Am I grumpy? I may be grumpy… I honestly thought the Bendix business would be over by the end of this comic, but nope, turns out this is just part one of the ‘Siege of Gamorra’. Make it stop. Henry Bendix is super dull and the idea that Batman hasn’t gone all in with Jon to shut down what’s become a rogue nation is daft – this is perfect Outsiders fodder. And what’s Luthor’s endgame? We know he’s been helping Bendix, but while mentioned, he’s not in this issue…is he sitting back, waiting to pick up the pieces after the kryptonite hits the fan?
Things I liked in Tom Taylor’s script. That speech by Jon is great. The subsequent rallying of the troops by Robin is differently excellent. Jay does indeed do well.
But Jon doesn’t do enough. The Revolutionaries are utterly anodyne compared to how they were in Taylor and Bruno Redondo’s superb Suicide Squad. We still don’t know if Lois has actually quit the Daily Planet to work for The Truth online rag. And this is a very quick read, a tiny nugget of the overall story.
Cian Tormey’s art, coloured rather drably by Fernando Blee, is fine, not terribly exciting but it tells the story. There’s a double page action spread that should be a lot more exciting. The best artistic moment is when Jon finds Robin has joined their mission – we get smiles. Everywhere else Jon is looking sad or bemused or stern… a Superman shouldn’t be so depressing. But when he’s with Robin, he’s happy. I’ve not said it for months, but for cripes’ sake, wipe out this version of Jon Kent and give us back tween Jon, the happy, spunky, clever Superboy – let some other hero carry the torch for earnest young adults.

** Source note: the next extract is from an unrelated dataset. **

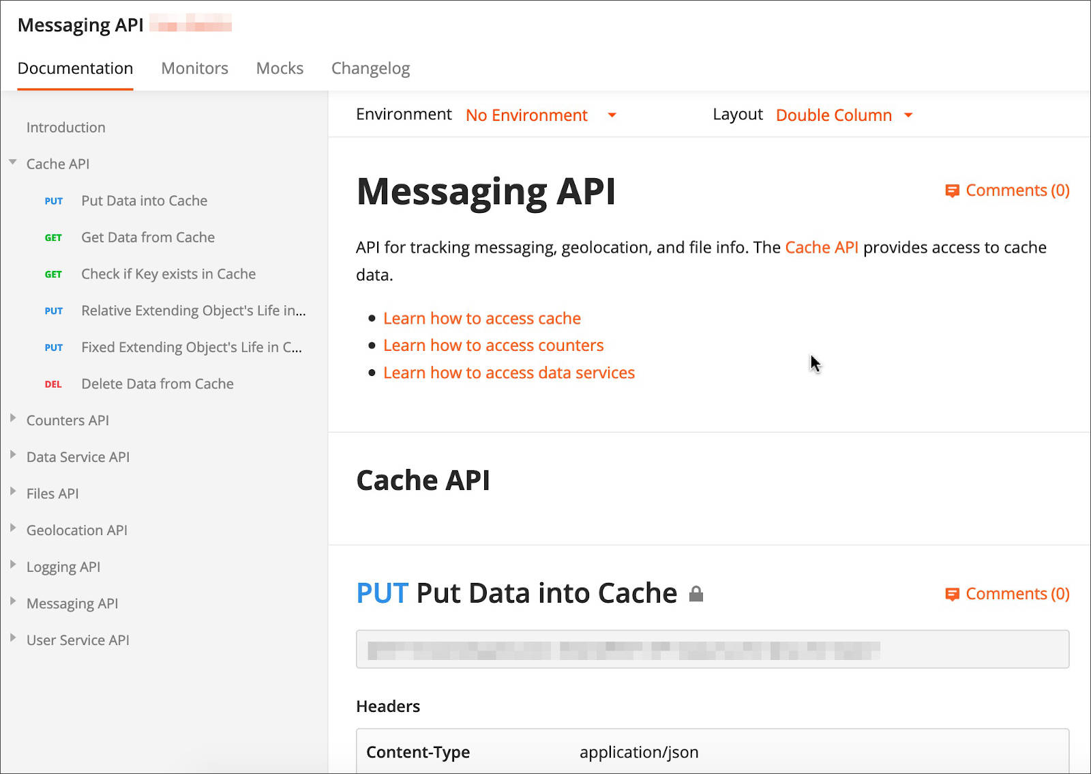This screenshot has width=1091, height=774.
Task: Click the lock icon beside Put Data into Cache
Action: pyautogui.click(x=698, y=593)
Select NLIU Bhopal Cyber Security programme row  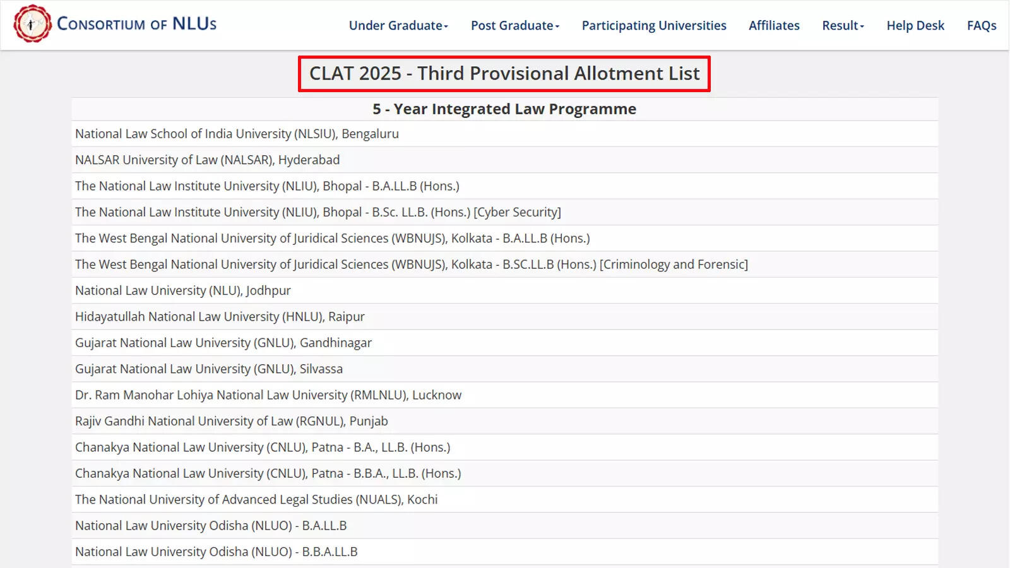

Rant rant… I’d love to hear your thoughts on this issue, on this series. Am I being too hard on it?
Another positive! I really like the cover by illustrator Travis Moore and colourist Tamra Bonvillain, it has the joie de vivre the actual storyline lacks, and it’s beautifully executed.
Is it deliberate that the costume designed for ‘Phantom Boy’ Jay is so much like old LEGION member Phase’s look?